_PROBLEM DETAILS_
Copy out the passage of the concert account between "Soon with much" and "granny at heart.", inclusive, word for word.

--- Start DOCUMENT SEGMENT ---

After Lizzy finished her songs, her teacher performed once more with another student. The last performance of the night was Lizzy’s teacher herself. She is one of the most celebrated koto players in Japan, and has actually been flown to Europe this week to play a concert. It was so beautiful, the intricate music pulled at my heart, and not a single person spoke. After the concert was over there was a lot of photo taking. Everyone wanted a photo with these lovely ladies. Once things quieted down slightly Cian and I found a moment to spoil our golden star. I think she really liked her flowers!Then it was time to get the party started. So that Lizzy could fully savor her evening in the spotlight I had generously volunteered to be the designated driver which meant no alcohol for me. I enjoyed myself regardless! Who could fail to be entertained when you are friends with lovable goofballs like these! My “I’m sober and completely ok with that” face.
Soon with much prompting the ALTs got involved with the after concert jammin session. We sang a couple songs “Country Roads”, which is always super popular with Japanese people, and then 2 songs by The Beatles, “Hey Jude” and “Let It Be.” This was a great decision as we had almost everyone singing along with us pretty soon, and endeared all of us to the locals. Shortly after midnight, this little Cinderella fled home to go to bed. Luckily for me, Cian and I both wanted to be home by about 1am; he for a rugby game, me because I’m a granny at heart.
I’m really glad I was able to go. It was something radically different than what I had expected, in the best way possible. I felt truly at ease at the Ikeda Music Concert, everyone was so kind, and even with my limited Japanese I enjoyed talking with many people. I only wish I knew more small, local events like these that I could go to. It would be wonderful!

--- End DOCUMENT SEGMENT ---
--- Start DATA PROVIDED ---

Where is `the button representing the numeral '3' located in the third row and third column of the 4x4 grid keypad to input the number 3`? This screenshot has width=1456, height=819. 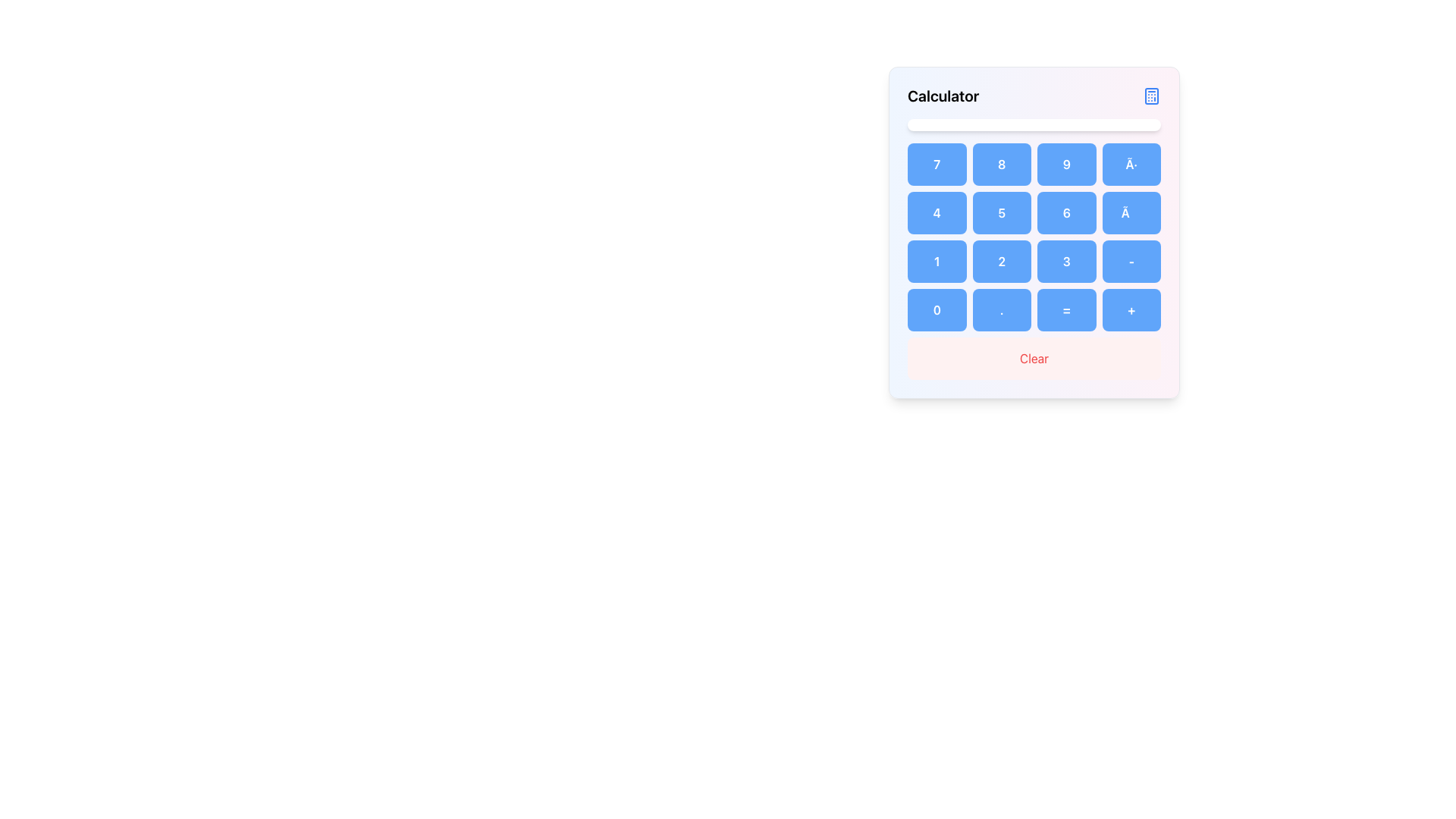 the button representing the numeral '3' located in the third row and third column of the 4x4 grid keypad to input the number 3 is located at coordinates (1065, 260).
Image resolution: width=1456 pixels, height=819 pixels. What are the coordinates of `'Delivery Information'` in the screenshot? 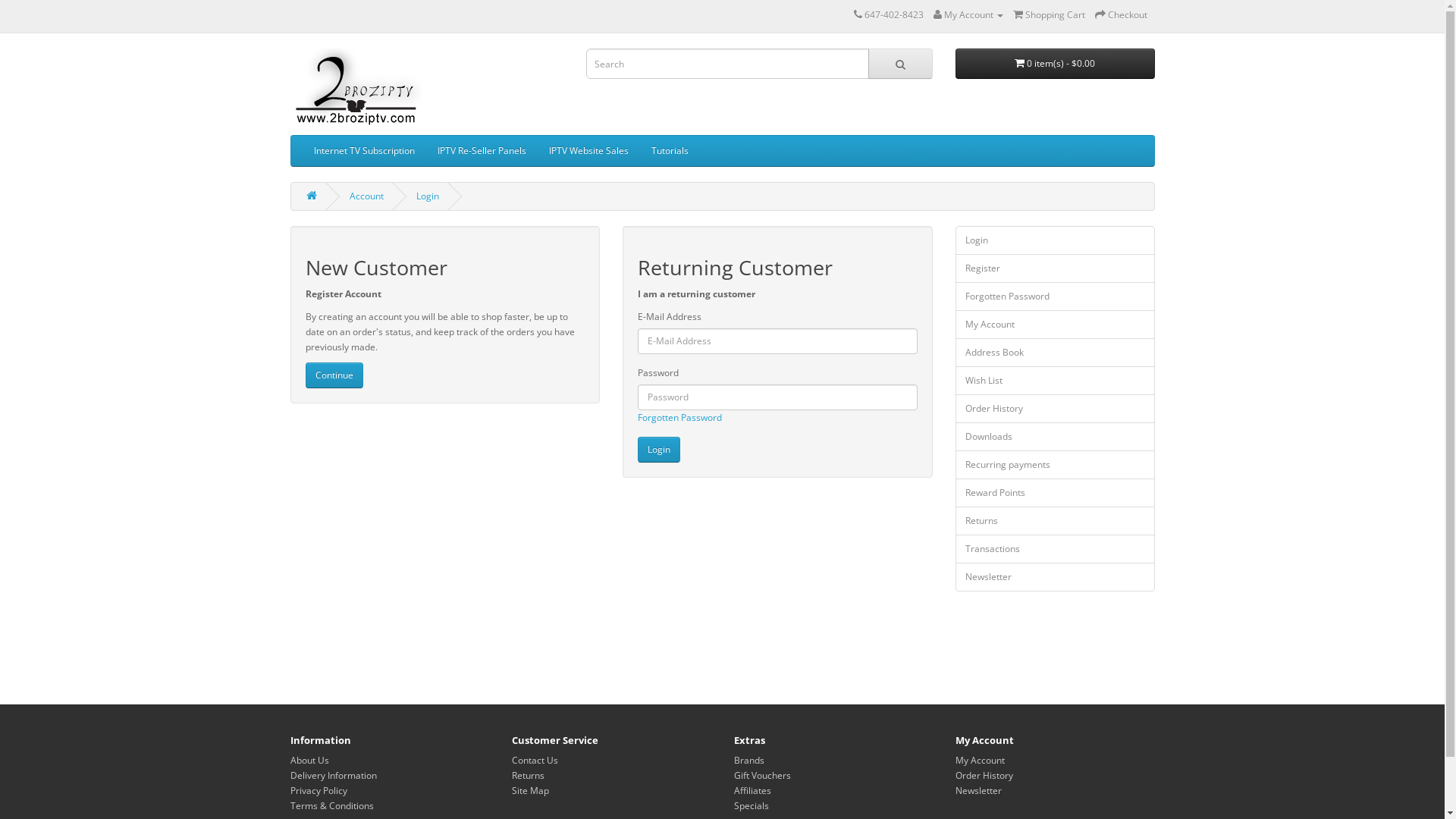 It's located at (331, 775).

--- End DATA PROVIDED ---

_TASK RESULT_
Soon with much prompting the ALTs got involved with the after concert jammin session. We sang a couple songs “Country Roads”, which is always super popular with Japanese people, and then 2 songs by The Beatles, “Hey Jude” and “Let It Be.” This was a great decision as we had almost everyone singing along with us pretty soon, and endeared all of us to the locals. Shortly after midnight, this little Cinderella fled home to go to bed. Luckily for me, Cian and I both wanted to be home by about 1am; he for a rugby game, me because I’m a granny at heart.